One call, if you just want a verdict:

```python
import shewhart as sw

rv = sw.review(df, value="torque", lsl=9.95, usl=10.05)
rv.ok          # in control, capable, no failed checks
rv.headline    # "In control: no rule violations on the imr chart. Cpk 1.41 (capable)."
rv.to_dict()   # the full verdict as JSON-safe data
```

review() selects the chart from the data shape, checks the assumptions,
and refuses to report capability on an unstable process. The individual
analyses behind it:

```python
r = sw.imr(df, value="torque", rules="nelson")
r.ok           # False if any rule fired
r.summary()    # plain text verdict
r.table        # per-point DataFrame with signal flags
r.plot()
```

Subgrouped data:

```python
r = sw.xbar_r(df, value="torque", subgroup="batch")
```

Fit limits once, then monitor new data against them:

```python
sw.imr(df_baseline, value="torque").baseline.save("line3_baseline.json")

# later, e.g. in a scheduled job:
r = sw.imr(df_new, value="torque", limits="line3_baseline.json")
sys.exit(0 if r.ok else 1)
```

Capability analysis, with the confidence intervals that the usual
hand-rolled Cpk calculation cannot give you:

```python
r = sw.capability(df, value="dia", lsl=9.95, usl=10.05)
r.stats["cpk"], r.stats["cpk_lci"], r.stats["cpk_uci"]
```

Several analyses in one self-contained HTML file, e.g. as a weekly job:

```python
sw.report([
    sw.imr(df, value="torque", limits="line3_baseline.json"),
    sw.p_chart(df2, defectives="rejects", size="inspected"),
    sw.capability(df, value="torque", lsl=9.5, usl=11.0),
], "weekly_report.html", title="Line 3 weekly")
```

Every analysis returns the same `Result` object: named statistics, a tidy
per-point table, a tuple of structured rule violations, and provenance
metadata (library version, input hash, timestamp).

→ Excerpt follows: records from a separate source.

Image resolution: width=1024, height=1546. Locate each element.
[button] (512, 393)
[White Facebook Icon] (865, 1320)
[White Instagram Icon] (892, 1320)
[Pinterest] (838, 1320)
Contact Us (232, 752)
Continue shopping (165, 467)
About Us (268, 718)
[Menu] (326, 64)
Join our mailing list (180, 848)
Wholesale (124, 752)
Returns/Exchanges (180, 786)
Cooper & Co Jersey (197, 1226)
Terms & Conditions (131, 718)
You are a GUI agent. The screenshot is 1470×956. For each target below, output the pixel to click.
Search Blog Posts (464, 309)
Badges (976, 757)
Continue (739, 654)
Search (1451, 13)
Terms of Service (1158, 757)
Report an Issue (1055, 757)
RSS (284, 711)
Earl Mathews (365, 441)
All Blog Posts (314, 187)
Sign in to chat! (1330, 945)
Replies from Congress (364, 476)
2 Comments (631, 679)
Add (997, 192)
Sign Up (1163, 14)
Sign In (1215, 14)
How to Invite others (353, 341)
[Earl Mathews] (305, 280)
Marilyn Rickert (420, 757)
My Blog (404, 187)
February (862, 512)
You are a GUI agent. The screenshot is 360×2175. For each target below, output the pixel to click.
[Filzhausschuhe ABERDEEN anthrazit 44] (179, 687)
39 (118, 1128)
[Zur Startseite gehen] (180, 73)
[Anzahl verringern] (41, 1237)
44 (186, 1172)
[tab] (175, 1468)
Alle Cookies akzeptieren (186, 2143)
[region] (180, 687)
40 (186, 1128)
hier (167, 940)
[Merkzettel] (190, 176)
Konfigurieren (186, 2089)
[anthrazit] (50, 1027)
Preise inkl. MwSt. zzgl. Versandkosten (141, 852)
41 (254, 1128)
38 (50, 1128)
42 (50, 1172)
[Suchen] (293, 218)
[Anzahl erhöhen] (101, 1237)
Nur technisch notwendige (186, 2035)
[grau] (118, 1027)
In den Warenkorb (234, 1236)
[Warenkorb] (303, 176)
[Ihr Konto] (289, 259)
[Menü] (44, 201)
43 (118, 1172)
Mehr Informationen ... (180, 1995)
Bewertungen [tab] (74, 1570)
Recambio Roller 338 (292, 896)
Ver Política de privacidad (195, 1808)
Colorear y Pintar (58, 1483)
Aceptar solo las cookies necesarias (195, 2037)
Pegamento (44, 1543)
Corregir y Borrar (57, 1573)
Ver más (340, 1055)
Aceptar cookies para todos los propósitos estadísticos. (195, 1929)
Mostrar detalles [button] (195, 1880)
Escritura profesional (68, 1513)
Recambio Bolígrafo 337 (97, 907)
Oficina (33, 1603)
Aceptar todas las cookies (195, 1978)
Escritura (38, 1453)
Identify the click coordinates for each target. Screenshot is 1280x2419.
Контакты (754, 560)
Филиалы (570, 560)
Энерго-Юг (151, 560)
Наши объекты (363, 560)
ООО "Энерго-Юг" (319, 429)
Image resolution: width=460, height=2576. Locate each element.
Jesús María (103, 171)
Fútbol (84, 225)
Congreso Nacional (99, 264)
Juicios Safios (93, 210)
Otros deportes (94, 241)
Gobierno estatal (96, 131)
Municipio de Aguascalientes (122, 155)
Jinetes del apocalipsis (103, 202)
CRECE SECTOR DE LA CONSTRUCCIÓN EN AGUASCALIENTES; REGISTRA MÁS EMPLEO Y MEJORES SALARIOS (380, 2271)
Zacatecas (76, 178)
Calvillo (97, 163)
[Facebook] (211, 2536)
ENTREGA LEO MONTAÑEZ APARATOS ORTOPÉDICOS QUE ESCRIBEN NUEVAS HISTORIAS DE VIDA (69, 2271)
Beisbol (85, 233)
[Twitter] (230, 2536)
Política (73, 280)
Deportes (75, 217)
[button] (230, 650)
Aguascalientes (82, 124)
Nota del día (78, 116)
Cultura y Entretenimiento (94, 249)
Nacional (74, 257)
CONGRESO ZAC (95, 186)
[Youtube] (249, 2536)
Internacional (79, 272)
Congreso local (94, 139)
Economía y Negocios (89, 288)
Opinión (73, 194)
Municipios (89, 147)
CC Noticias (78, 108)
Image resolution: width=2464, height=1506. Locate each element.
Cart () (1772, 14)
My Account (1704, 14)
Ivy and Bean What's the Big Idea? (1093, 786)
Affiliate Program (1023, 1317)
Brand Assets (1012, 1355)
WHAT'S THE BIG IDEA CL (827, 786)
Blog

If you are wiring this into an AI agent, read
[Statistics is not a language task](https://bertanucar.github.io/shewhart/agents/)
first.

## Roadmap

| Version | Scope |
|---------|-------|
| 0.2     | measurement systems analysis: ANOVA gauge R&R (crossed and nested), Type 1 studies, attribute agreement |
| 0.3     | process screening across many characteristics, drift monitoring with control chart semantics |

Out of scope: DOE (see pyDOE3), reliability engineering (see reliability),
general statistics (see statsmodels), GUIs.

## License

MIT. Written and maintained by [Bertan Ucar](https://github.com/bertanucar),
PhD researcher at Tsinghua University.